Fuck, he hoped that was true. And he prayed that, if it happened, he wouldn’t be the one who killed her.
Thirty
Keira couldn’t go back to her place for weapons. Luckily, even if she wasn’t paranoid enough to spread their locations out, she had too many to keep them all in
the one place.
“Is this how you do all your hunting?” Davyn asked as they walked down the long cement corridor of the self-storage place, smacking the locks against the metal doors just to make noise. At least they’d stopped arguing. “It’s fun. Ineffective, but fun.”
She didn’t bother glaring at him, stopping in front of her unit and spinning the combination lock. “I need some more equipment.” She dropped the volume of her voice when she saw the security guard at the end of the aisle. “Stakes, lights, chain, that kind of stuff.”

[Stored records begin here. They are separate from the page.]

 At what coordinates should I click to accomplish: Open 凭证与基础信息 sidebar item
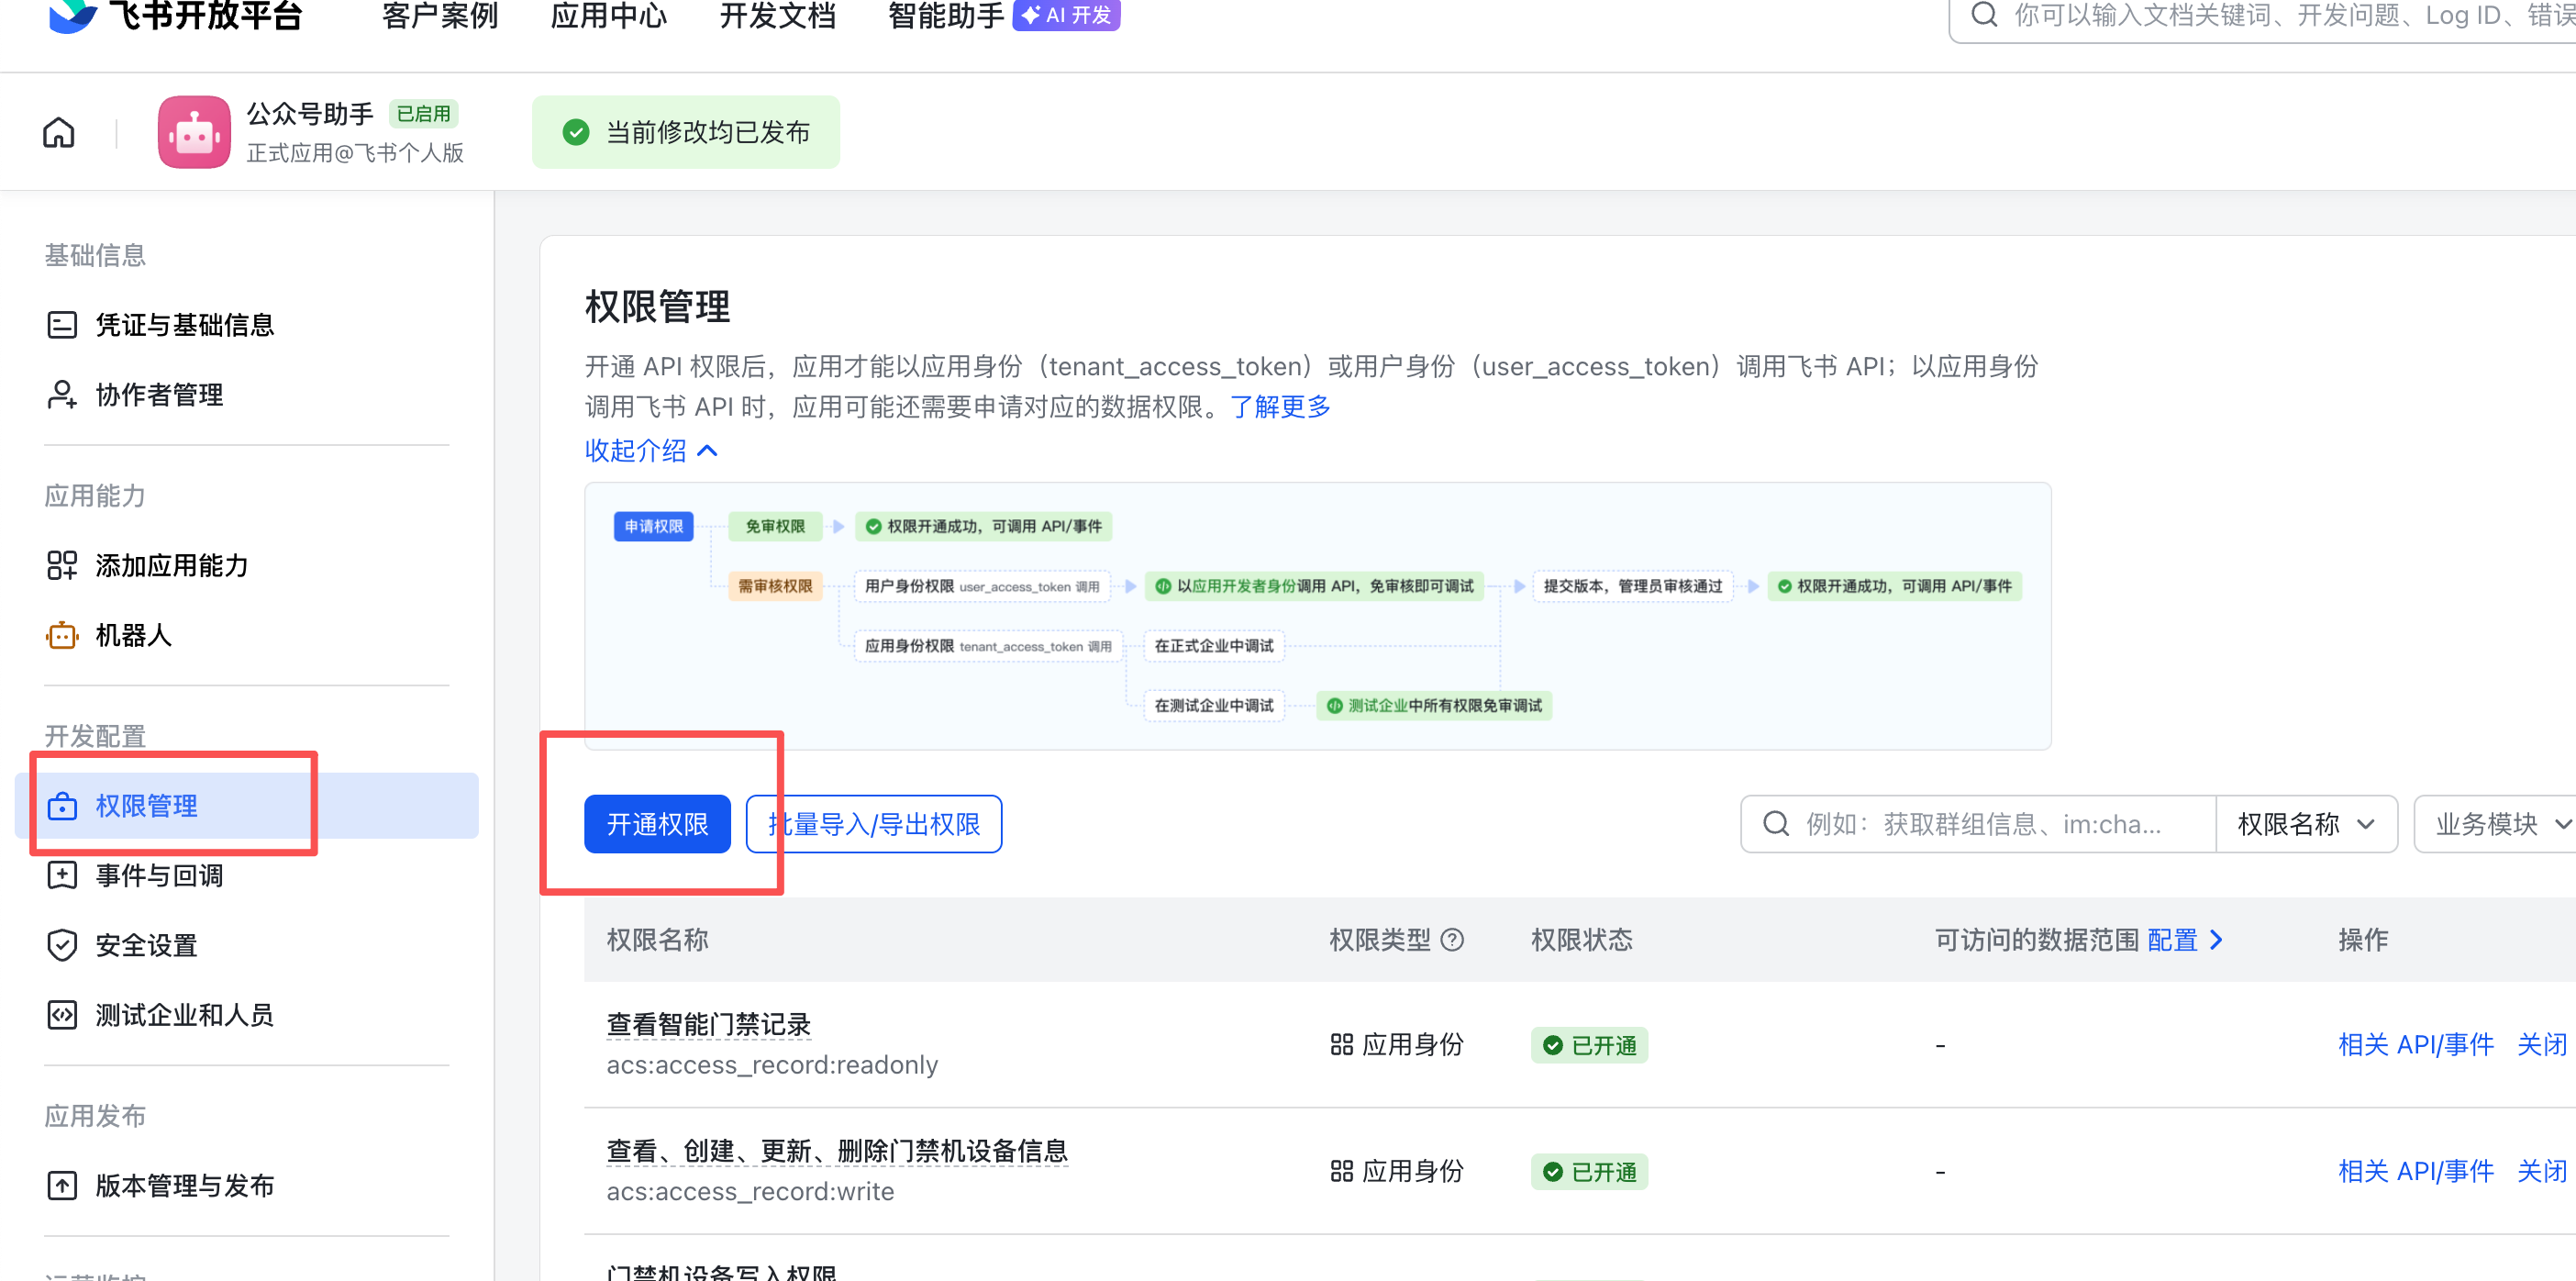(x=184, y=325)
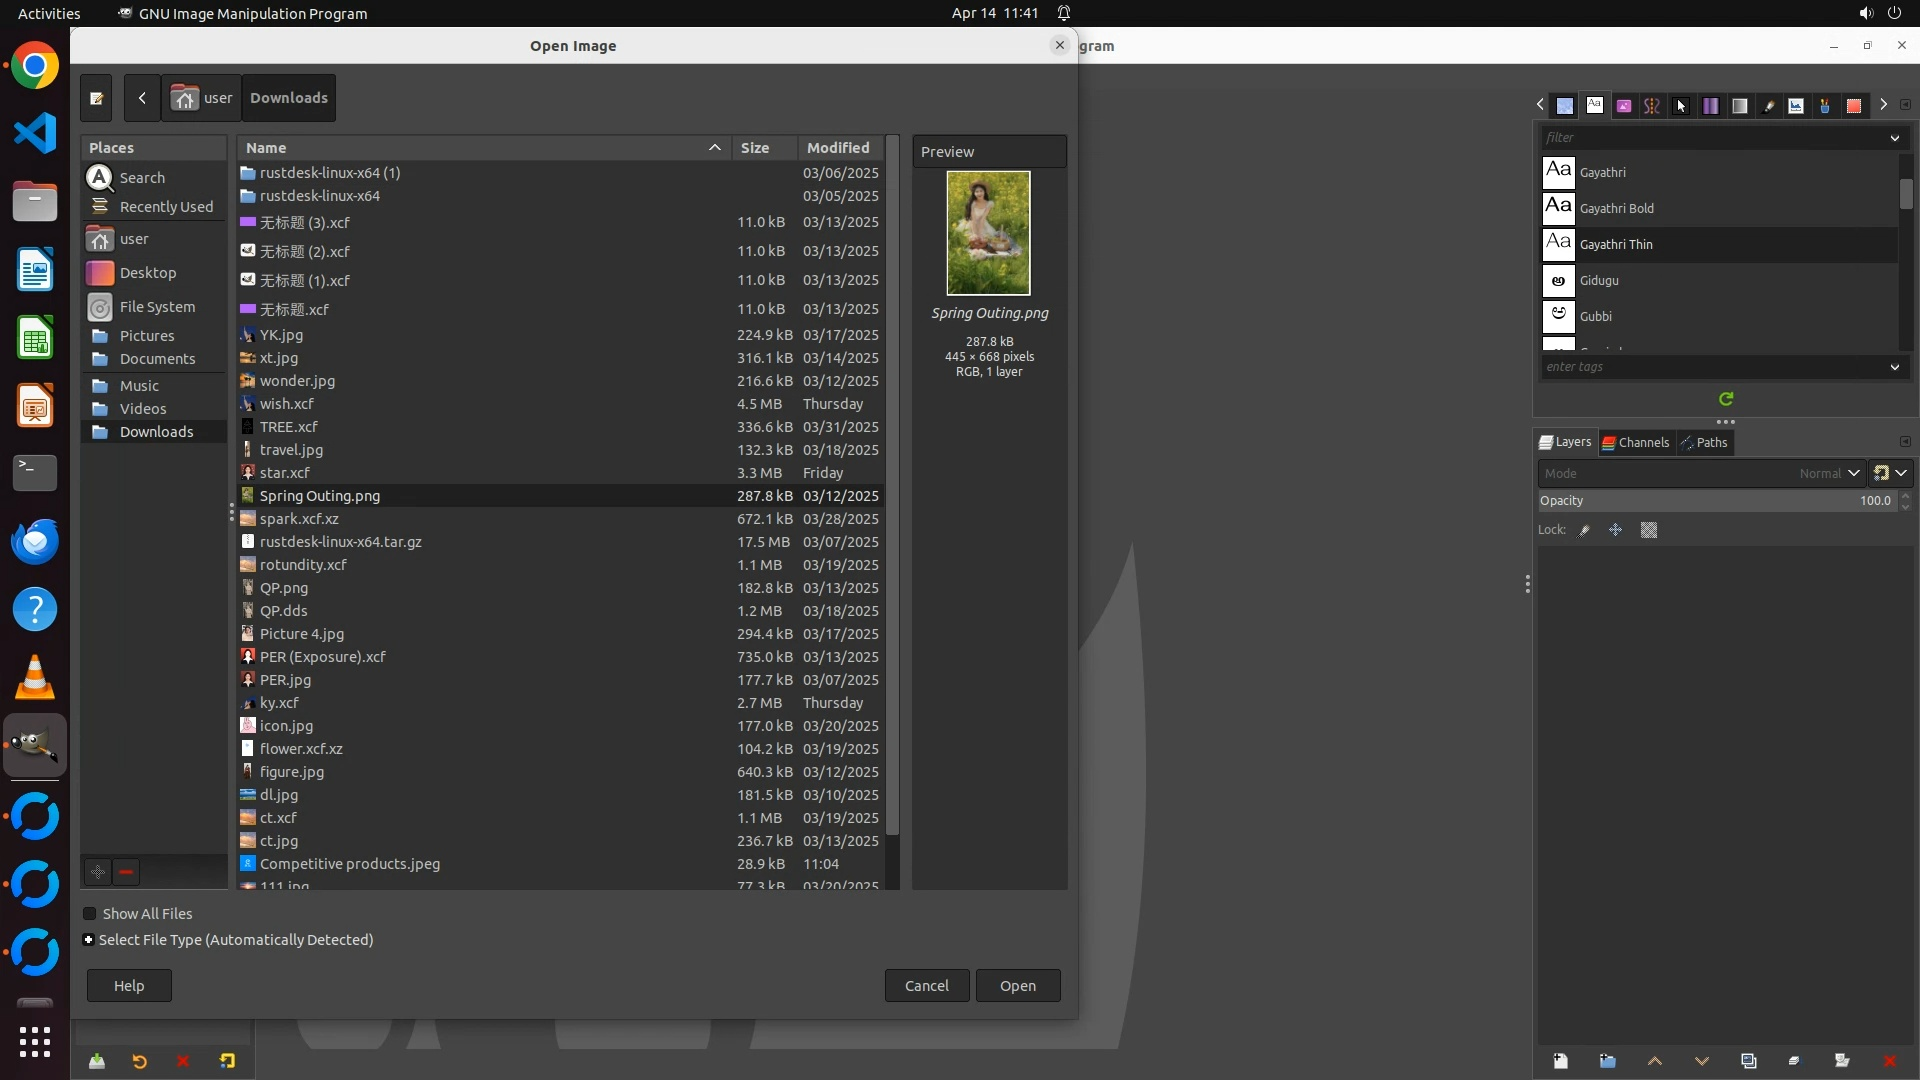Toggle lock alpha channel icon
1920x1080 pixels.
click(1649, 530)
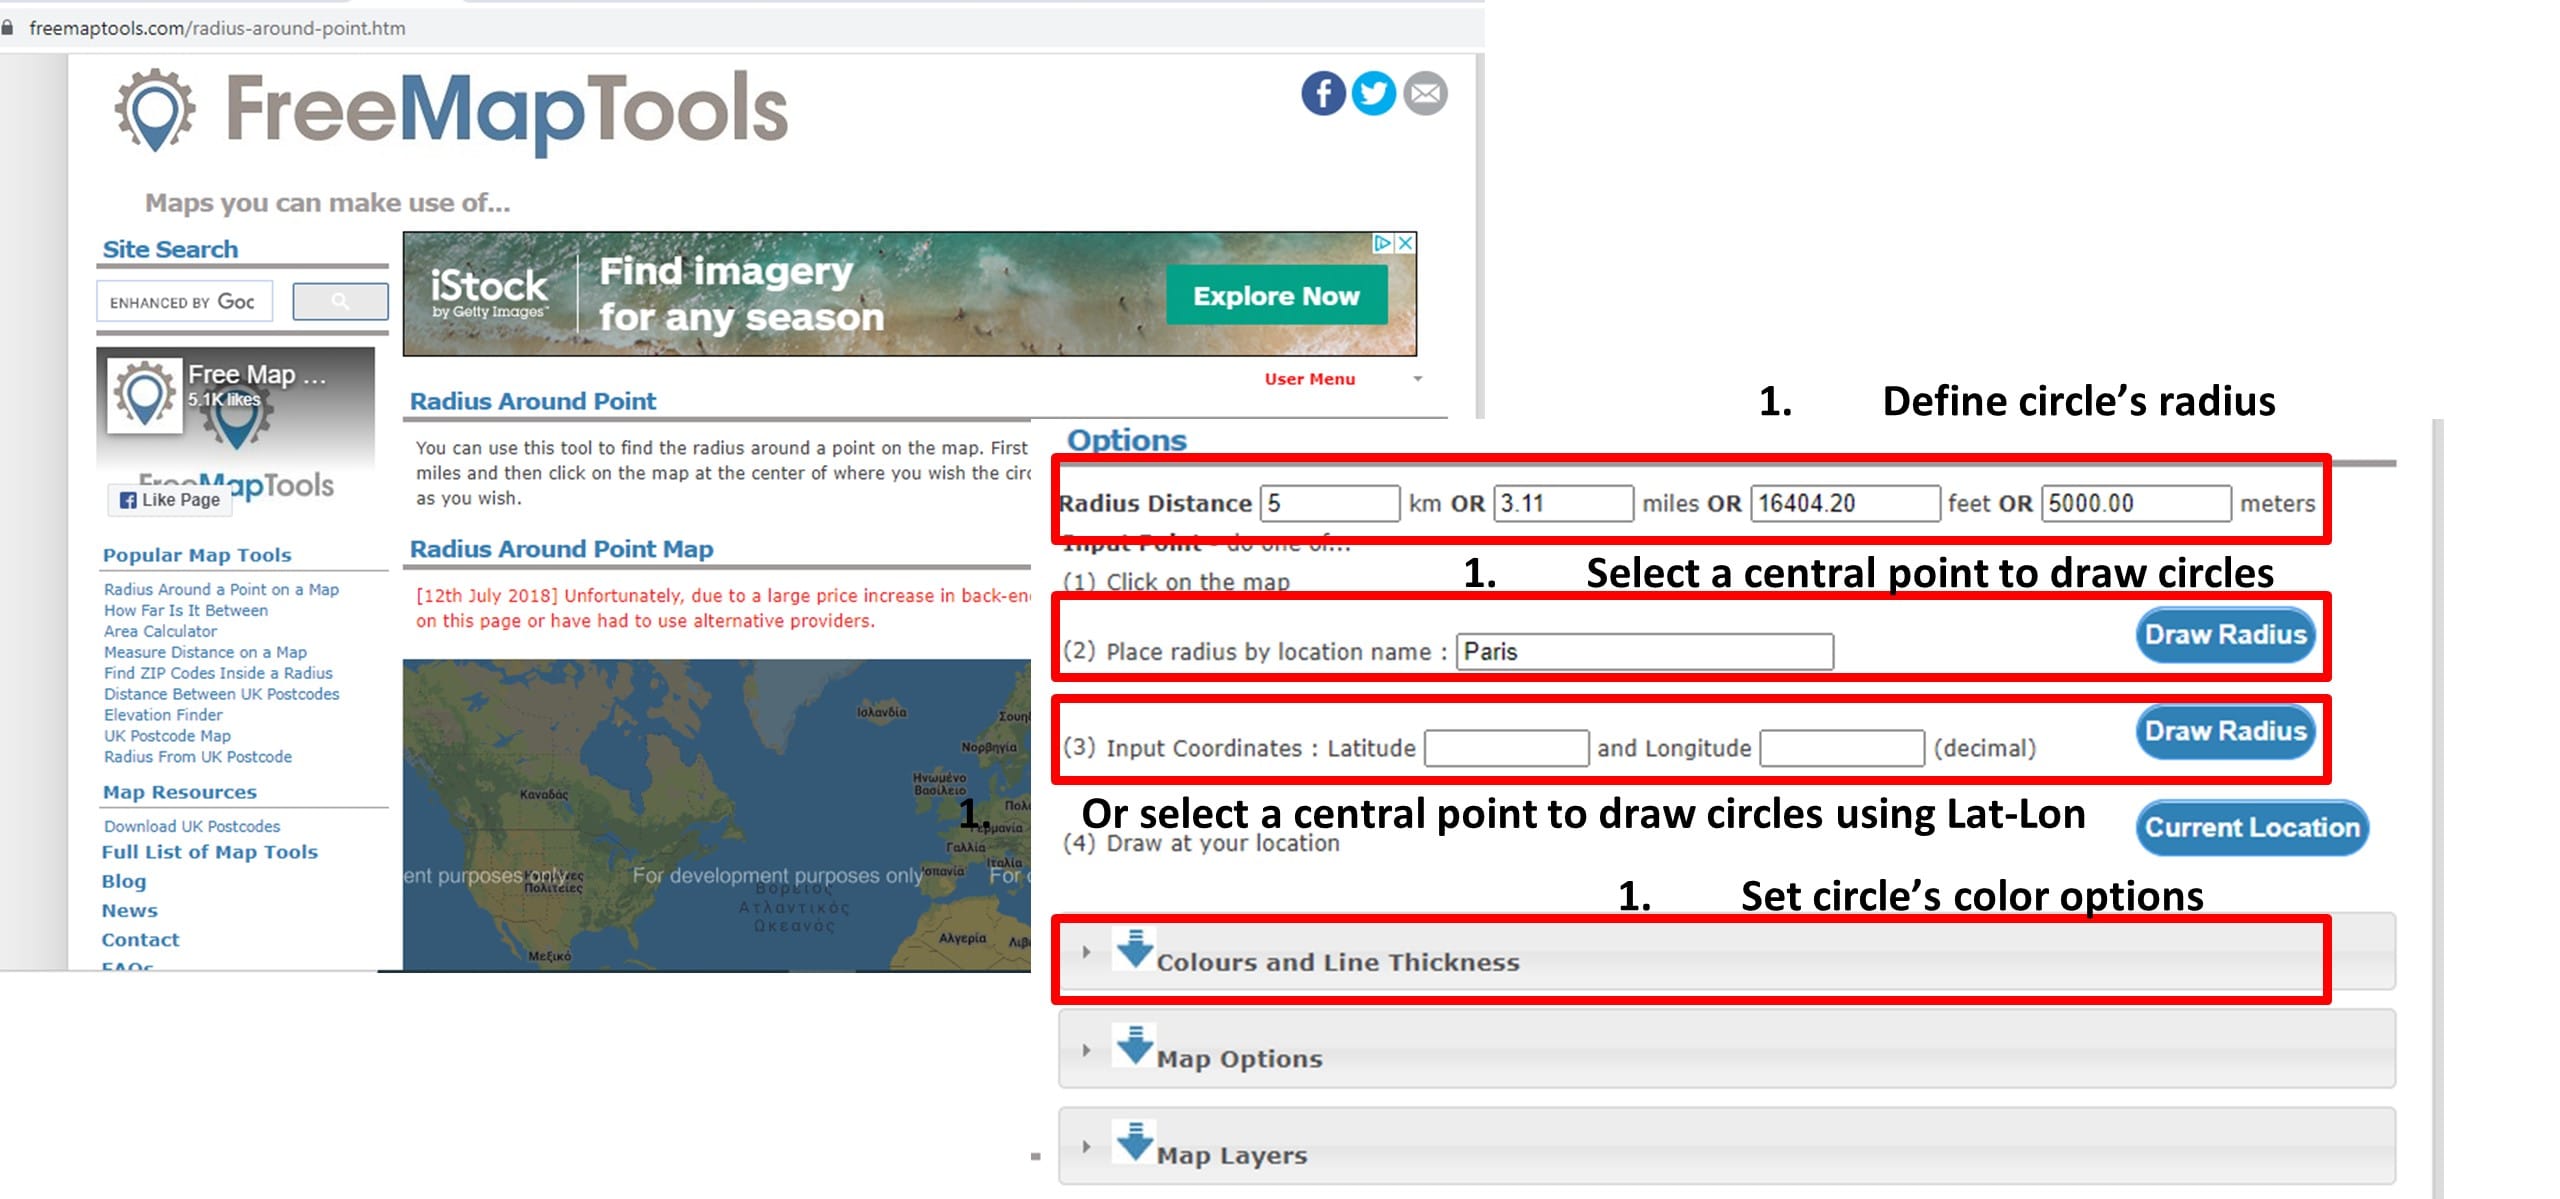The width and height of the screenshot is (2560, 1199).
Task: Click the Current Location button
Action: point(2252,828)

“We should go.” His whole body was tight, facing the guard until the man shuffled away.
“Relax. He’s a seer—all the staff here are. That’s why I come here.” But she whispered anyway, because she’d never trust anyone that much.
“I didn’t like the way he was looking at me.”
“I’m sure he felt the same way—you’re a demon, remember? Besides, you’re so unattractive, I would’ve thought you’d be used to being stared at.” The door stuck until she kicked it open. “We can go as soon as I get my stuff.”
He looked around the 10’x10’ space in awe. Bins of stakes, a sanding wheel to make them, all her knives sheathed and carefully lined up side by side. She may not care about how she looked, but she took great pride in her workspace, as small as it was. Davyn was so big, he barely had enough room to turn around, but when he did, he saw the fifty-pound bags of salt leaning up against the wall. “Ouch. That’s not for me, is it?”
“Only if you deserve it.” She showed him the knife handles she’d made, trying not to blush at his compliments.
“A vamp should be honored to get one of these in his chest.” Davyn might not use weapons, but he knew quality when he saw it.
“Shut up,” she said, pulling out a large duffel bag and throwing stuff inside. She’d been caught underprepared the last time she fought. It wouldn’t happen again. When she had about all she could comfortably carry, she tossed another flashlight in and then hoisted it over her shoulder.